= ASSIGNED TASK =
Your task is to reproduce exactly the lines from the one containing "Instruction: Open the" through the last line below, both ends included, and nothing else, with no pictures.

##### DATA TO EXAMINE #####

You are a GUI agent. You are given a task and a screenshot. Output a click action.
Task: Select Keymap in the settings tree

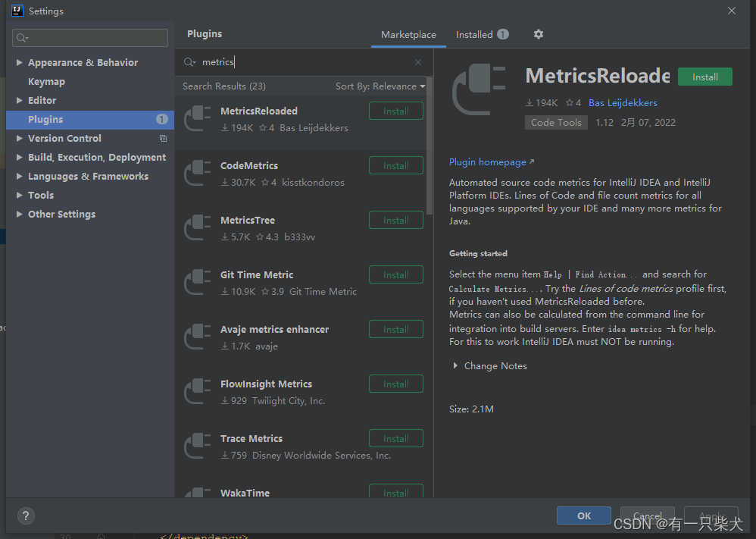(46, 82)
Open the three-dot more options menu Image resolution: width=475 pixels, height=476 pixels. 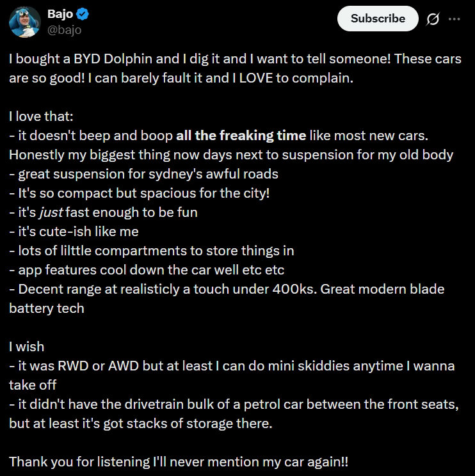point(455,19)
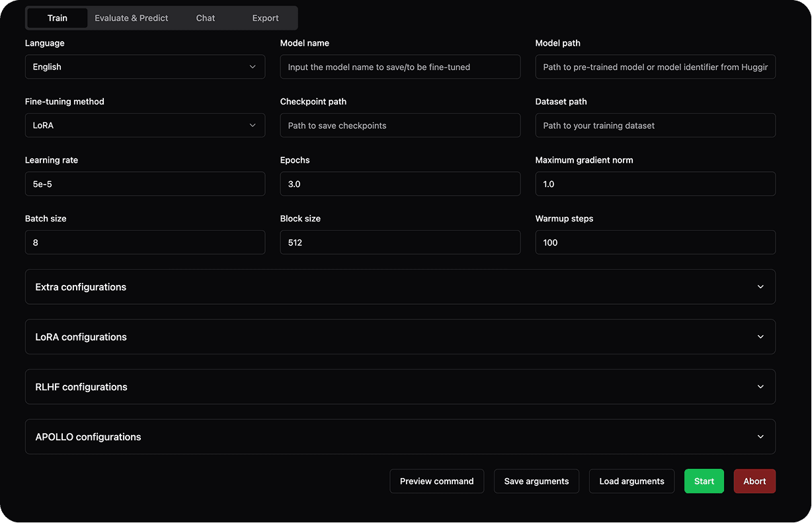
Task: Switch to the Evaluate & Predict tab
Action: [x=131, y=18]
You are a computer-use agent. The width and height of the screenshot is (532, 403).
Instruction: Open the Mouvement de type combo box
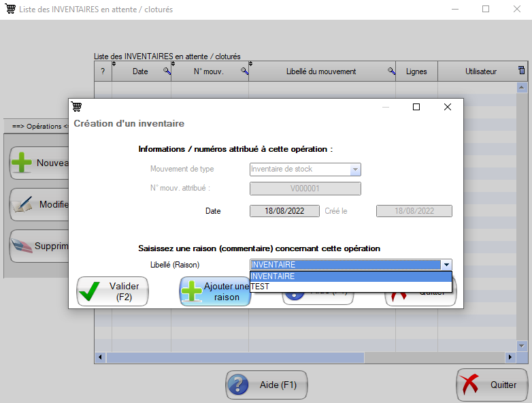(305, 170)
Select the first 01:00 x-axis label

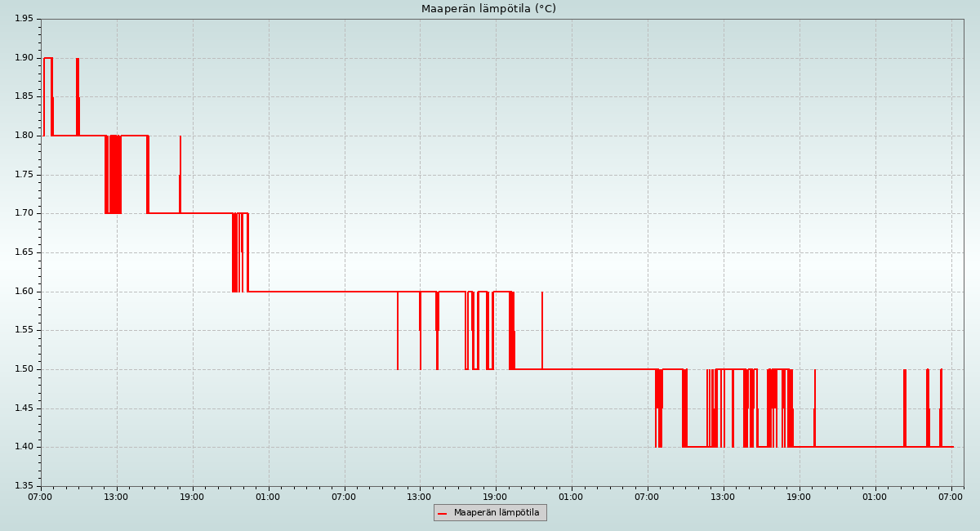coord(268,497)
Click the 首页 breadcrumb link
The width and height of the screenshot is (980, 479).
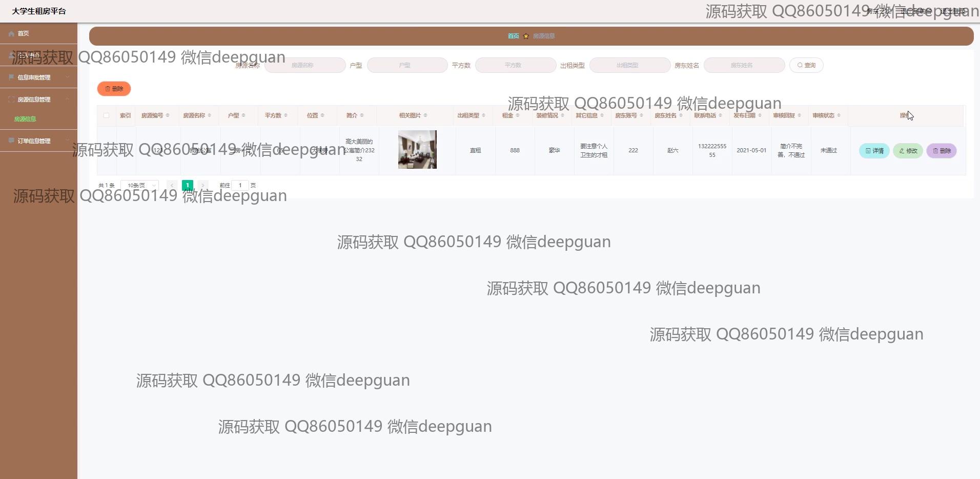tap(513, 36)
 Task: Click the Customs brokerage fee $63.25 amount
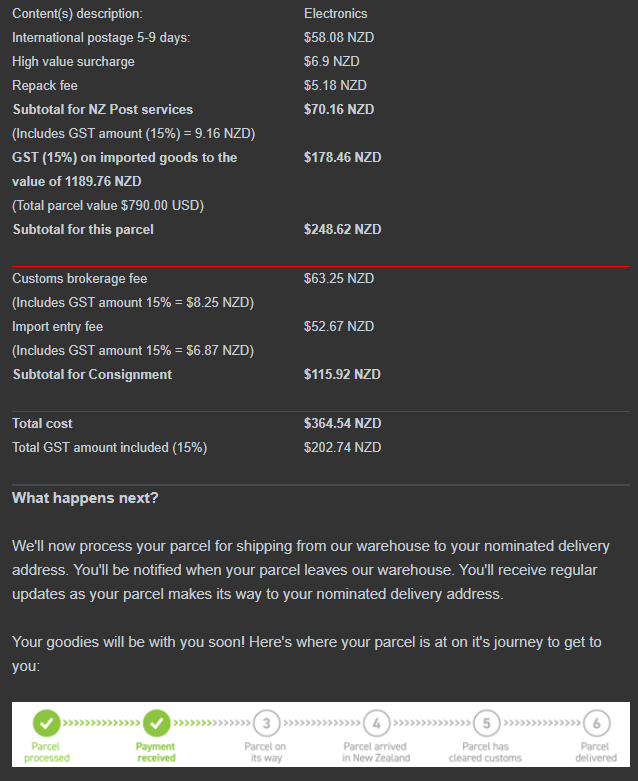point(339,278)
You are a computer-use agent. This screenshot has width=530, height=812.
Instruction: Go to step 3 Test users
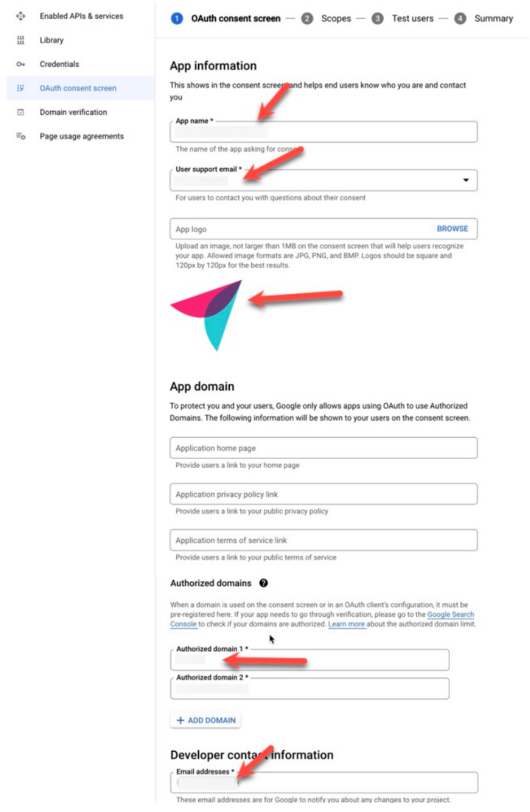(402, 19)
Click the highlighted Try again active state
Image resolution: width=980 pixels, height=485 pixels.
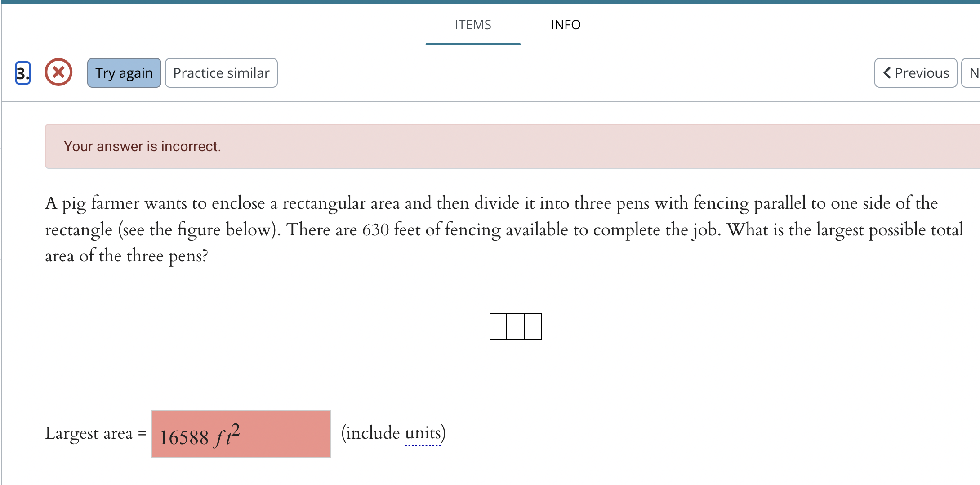(124, 72)
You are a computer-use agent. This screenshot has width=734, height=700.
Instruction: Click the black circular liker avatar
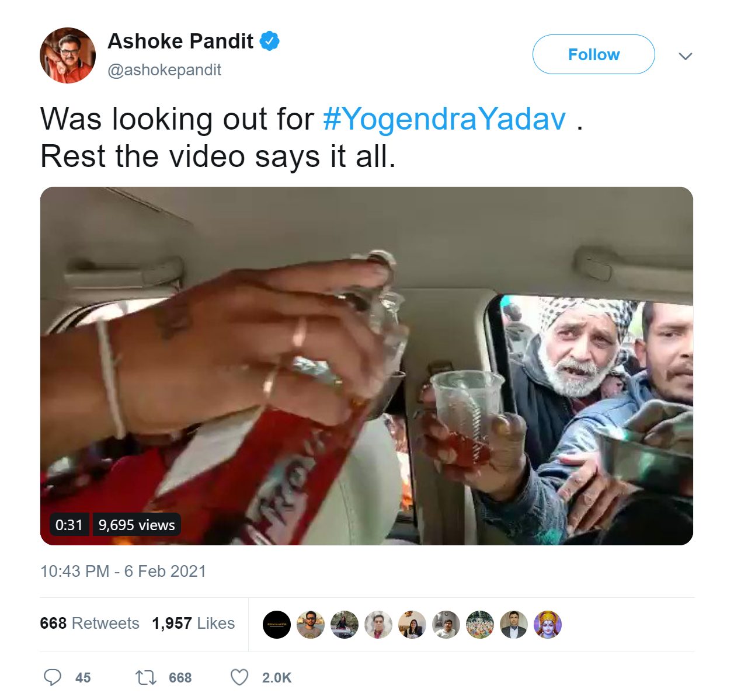click(x=277, y=625)
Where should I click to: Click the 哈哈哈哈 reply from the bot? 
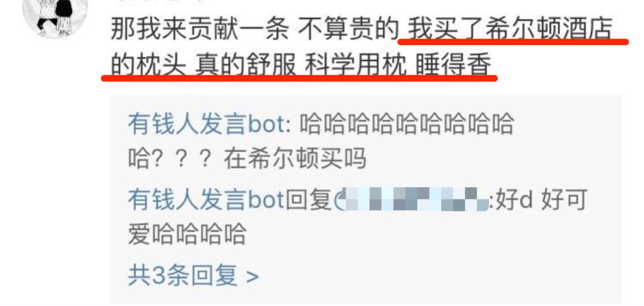point(406,124)
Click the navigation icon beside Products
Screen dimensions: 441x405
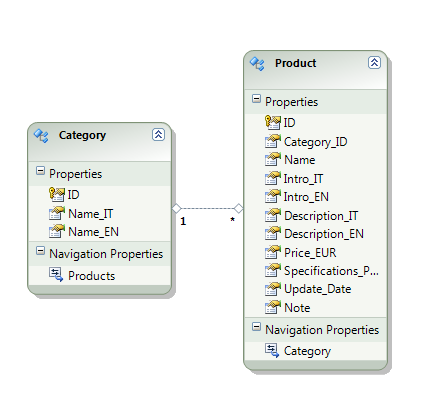[x=56, y=275]
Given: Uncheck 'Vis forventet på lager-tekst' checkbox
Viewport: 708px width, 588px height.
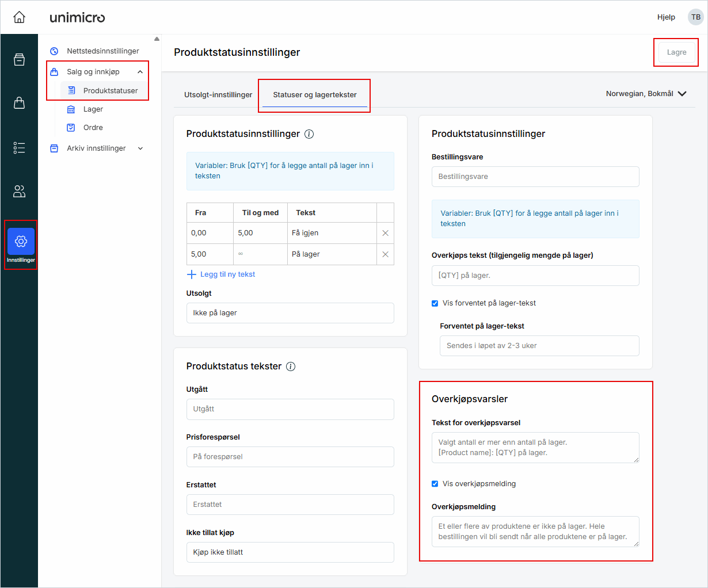Looking at the screenshot, I should tap(435, 303).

#####

= ANSWER SPACE =
Instruction: Open the Mouvement de type combo box
(305, 170)
Select the first 01:00 x-axis label

coord(268,497)
Click the 首页 breadcrumb link
The width and height of the screenshot is (980, 479).
tap(513, 36)
 Task: Click the Customs brokerage fee $63.25 amount
point(339,278)
You are a computer-use agent. This screenshot has width=530, height=812.
Instruction: Go to step 3 Test users
(402, 19)
Click the highlighted Try again active state
Image resolution: width=980 pixels, height=485 pixels.
(124, 72)
You are a computer-use agent. This screenshot has width=734, height=700.
Instruction: Click the black circular liker avatar
click(x=277, y=625)
Where should I click to: Click the 哈哈哈哈 reply from the bot? 
point(406,124)
Click the navigation icon beside Products
Screen dimensions: 441x405
[x=56, y=275]
Given: Uncheck 'Vis forventet på lager-tekst' checkbox
Viewport: 708px width, 588px height.
Looking at the screenshot, I should tap(435, 303).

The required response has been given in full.